Inverse Functions (2 Viewers)

[3unitz]

Sigh, another question:

sin^-1(2sqrt2)/3 - tan^-12

I get sin^-1((2sqrt2)-2)/3sqrt5

The answer is tan^-1(18-10sqrt2)/31

So can there be two answers to this question?
i.e. you can use sin(alpha - beta) or you could use tan(alpha - beta) right?

they are the same

 

[lyounamu]

Sigh, another question:

sin^-1(2sqrt2)/3 - tan^-12

I get sin^-1((2sqrt2)-2)/3sqrt5

The answer is tan^-1(18-10sqrt2)/31

So can there be two answers to this question?
i.e. you can use sin(alpha - beta) or you could use tan(alpha - beta) right?

The answer would be same for all even if you used different method (i.e. sine formula and tan formula).

If you check with your calculator, you answer is same as the answer (your answer is 7.0933054... and the answer is also 7.0933054...)

By the way, I got your answer as well.

 

[lacklustre]

The answer would be same for all even if you used different method (i.e. sine formula and tan formula).

If you check with your calculator, you answer is same as the answer (your answer is 7.0933054... and the answer is also 7.0933054...)

By the way, I got your answer as well.

Ty for verifying that.

I'm really sorry to bother you guys but i have another question:

Evaluate: tan^-1x + tan^-11/x

I don't understand this q, when you simplify it, you get a zero in the denominator.

 

[lyounamu]

Ty for verifying that.

I'm really sorry to bother you guys but i have another question:

Evaluate: tan^-1x + tan^-11/x

I don't understand this q, when you simplify it, you get a zero in the denominator.

You get 0 as your denominator because if you add those together (whatever the value of x is), you get 90 degrees. tan 90 degrees is undefined as you know.

The answer being undefined basically means that x = all reals except 0.

 

[lacklustre]

You get 0 as your denominator because if you add those together (whatever the value of x is), you get 90 degrees. tan 90 degrees is undefined as you know.

The answer being undefined basically means that x = all reals except 0.

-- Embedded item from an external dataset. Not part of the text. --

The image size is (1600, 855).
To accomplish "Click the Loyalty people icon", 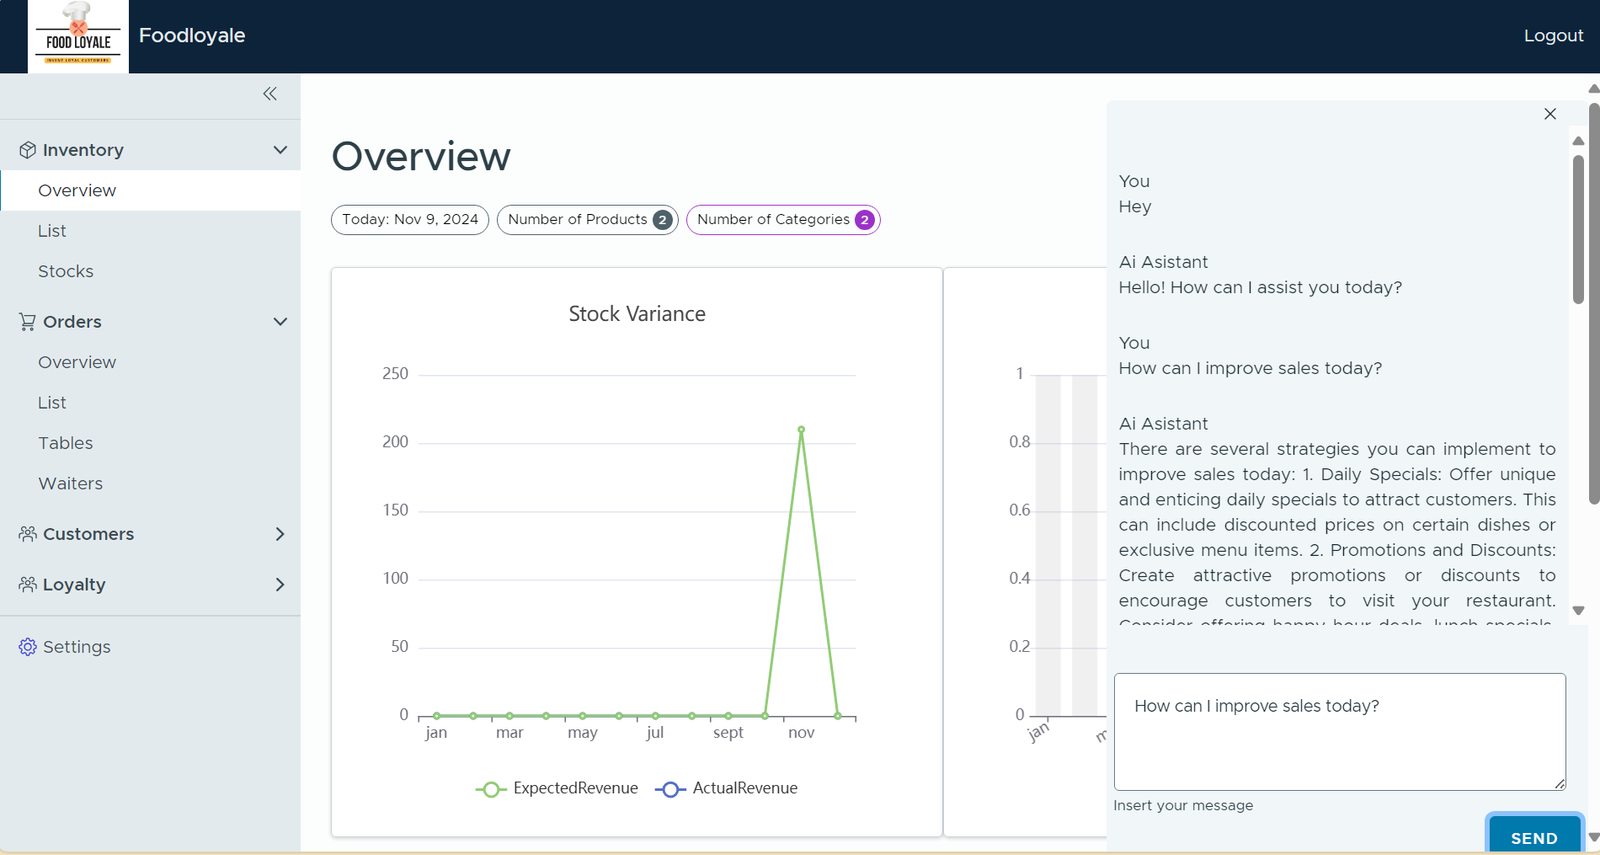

Ok thanks that was a weird q for me. But i kinda get it.

 

[lacklustre]

Can anyone assist me with this simple differentiation?:

d/dx sin(tan^-1x)



I get (cos(tan^-1x))/(1+x²)

The answer is different.
Cheers

 

[3unitz]

Can anyone assist me with this simple differentiation?:

d/dx sin(tan^-1x)



I get (cos(tan^-1x))/(1+x²)

The answer is different.
Cheers

its right, try to simplify cos(tan^-1x) to get the answer in the book.

 

[lacklustre]

y = cos^-1(1-x) <-- how do you sketch this? I thought i did it right, but when i checked on the computer the graph seems to be flipped upside down from a normal cos^-1 graph.

Any help?

 

[lyounamu]

y = cos^-1(1-x) <-- how do you sketch this? I thought i did it right, but when i checked on the computer the graph seems to be flipped upside down from a normal cos^-1 graph.

Any help?

y = cos^-1(1-x)
cos y = 1-x
0 <_ y <_ pi

-1 <_ 1-x <_ 1
-2 <_ -x <_ 0
2 >_ x >_0

They are the domains & range. Draw the diagram according to this.

The shape of it will be like cot graph.

 

[lacklustre]

y = cos^-1(1-x)
cos y = 1-x
0 <_ y <_ pi

-1 <_ 1-x <_ 1
-2 <_ -x <_ 0
2 >_ x >_0

They are the domains & range. Draw the diagram according to this.

I did get the domain and range (same as yours) but I didn't know the graph would be upside down to a normal inverse cos curve.

This is how i pictured it:

 

[lyounamu]

I did get the domain and range (same as yours) but I didn't know the graph would be upside down to a normal inverse cos curve.

This is how i pictured it:

Yeah the shape is same for both inverse and non-inverse. Only difference is where the graph is situated. You just draw the graph according to the domain & range.